I started learning programming, seriously, at the university. With almost no programming knowledge, Python was an excellent introductory language to learn how to tell a computer to do something, writing more complex code, variables, functions, and looping. In my second semester, C++ was the primary language, and the courses focused on a deep understanding of how computers and programs work. You know what I mean: data structures, algorithms, and that scary topic of pointers.

I enjoy learning that stuff, especially implementing data structures on my own. Nonetheless, I started to miss the simplicity of programming in Python, so in my free time, I began to learn more about Python with a friend by solving some of the programming problems we met while learning C++. Quickly, we noticed how simple it was and the tiny size of our code. The more we learn, the more our code shrinks little by little. At one point, Python’s flexibility lets you bend the rules, and we solved most of the problems in just one flat line.

This is a feature-rich programming language, and I continue discovering new features. Python’s dynamic nature allows for some genuinely unique code. In this blog post, I want to share with you some of these features by showing examples of how to use them to create these weird, flat one-liner codes, or as we used to call them, a hole-in-one.

In this blog, you will learn a little bit of:

  • Lambdas functions
  • if-else in one line
  • Short circuits
  • String multiplication
  • Comprehension list
  • The unpacking operator

The Basics

Let me define a hole-in-one (even if it is self-explanatory). It is code that solves a problem and is compacted into a single statement, using multiple statements separated by ; is against the rules, but defining the parameters in a separated line is entirely valid.

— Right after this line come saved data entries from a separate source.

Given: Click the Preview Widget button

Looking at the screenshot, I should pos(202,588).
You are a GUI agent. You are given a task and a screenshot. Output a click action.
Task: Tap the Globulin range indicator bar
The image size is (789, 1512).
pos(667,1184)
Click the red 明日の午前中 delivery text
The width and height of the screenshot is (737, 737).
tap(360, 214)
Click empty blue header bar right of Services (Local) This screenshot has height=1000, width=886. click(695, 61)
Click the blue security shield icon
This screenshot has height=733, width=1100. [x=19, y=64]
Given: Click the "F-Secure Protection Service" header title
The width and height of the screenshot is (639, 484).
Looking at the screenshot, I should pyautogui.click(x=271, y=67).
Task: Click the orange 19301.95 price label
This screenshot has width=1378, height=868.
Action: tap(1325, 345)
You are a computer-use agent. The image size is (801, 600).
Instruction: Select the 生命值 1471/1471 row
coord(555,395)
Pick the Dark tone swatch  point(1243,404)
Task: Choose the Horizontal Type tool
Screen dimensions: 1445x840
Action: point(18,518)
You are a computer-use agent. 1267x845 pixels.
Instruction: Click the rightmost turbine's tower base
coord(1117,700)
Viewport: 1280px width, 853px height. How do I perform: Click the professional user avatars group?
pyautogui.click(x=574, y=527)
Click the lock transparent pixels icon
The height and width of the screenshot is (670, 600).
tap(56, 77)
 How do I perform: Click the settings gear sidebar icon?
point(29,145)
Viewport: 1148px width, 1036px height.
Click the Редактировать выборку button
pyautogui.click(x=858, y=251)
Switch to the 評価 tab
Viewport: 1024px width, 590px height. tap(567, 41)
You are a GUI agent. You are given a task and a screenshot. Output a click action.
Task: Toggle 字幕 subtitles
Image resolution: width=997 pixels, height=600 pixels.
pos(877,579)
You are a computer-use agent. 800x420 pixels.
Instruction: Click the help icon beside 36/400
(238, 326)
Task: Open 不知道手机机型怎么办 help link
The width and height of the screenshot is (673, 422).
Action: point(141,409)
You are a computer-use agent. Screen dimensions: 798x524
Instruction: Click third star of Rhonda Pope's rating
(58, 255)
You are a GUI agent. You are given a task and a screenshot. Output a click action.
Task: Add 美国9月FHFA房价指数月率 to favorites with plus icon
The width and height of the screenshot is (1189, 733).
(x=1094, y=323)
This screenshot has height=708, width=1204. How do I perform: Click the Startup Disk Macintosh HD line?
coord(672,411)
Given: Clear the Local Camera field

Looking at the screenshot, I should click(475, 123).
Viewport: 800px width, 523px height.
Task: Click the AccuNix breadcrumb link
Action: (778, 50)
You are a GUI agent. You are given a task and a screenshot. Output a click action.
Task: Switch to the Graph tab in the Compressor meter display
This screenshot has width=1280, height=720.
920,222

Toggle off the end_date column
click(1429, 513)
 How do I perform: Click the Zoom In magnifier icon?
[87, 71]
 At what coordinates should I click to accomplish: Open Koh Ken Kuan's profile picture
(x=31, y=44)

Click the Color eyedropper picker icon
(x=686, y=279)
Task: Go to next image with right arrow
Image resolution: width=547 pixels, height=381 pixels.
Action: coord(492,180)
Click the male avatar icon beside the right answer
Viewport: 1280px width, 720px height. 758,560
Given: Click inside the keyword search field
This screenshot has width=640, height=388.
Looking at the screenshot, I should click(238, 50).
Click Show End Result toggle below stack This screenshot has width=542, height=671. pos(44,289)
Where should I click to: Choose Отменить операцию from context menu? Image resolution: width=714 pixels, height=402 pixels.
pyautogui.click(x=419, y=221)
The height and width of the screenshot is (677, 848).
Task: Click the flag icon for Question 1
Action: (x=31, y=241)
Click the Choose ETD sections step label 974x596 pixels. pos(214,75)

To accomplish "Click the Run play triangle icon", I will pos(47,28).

Here are basic examples for understanding the idea and exploring some features. The first problem is swapping two variables:

a = 'first'
b = 'second'

# Swap variables: Classic
c = a
a = b
b = c

This is how you can solve the problem in one line:

a = "first"
b = "second"

# Swap variables: Hole-in-one
b, a = a, b

So, the swapping happens in one line, and this is thanks to the flexible tuple creation and unpacking that Python has. Notice that the definitions of the variables are in separate lines, but this is allowed for our definition of the hole-in-one, so there is no problem with that.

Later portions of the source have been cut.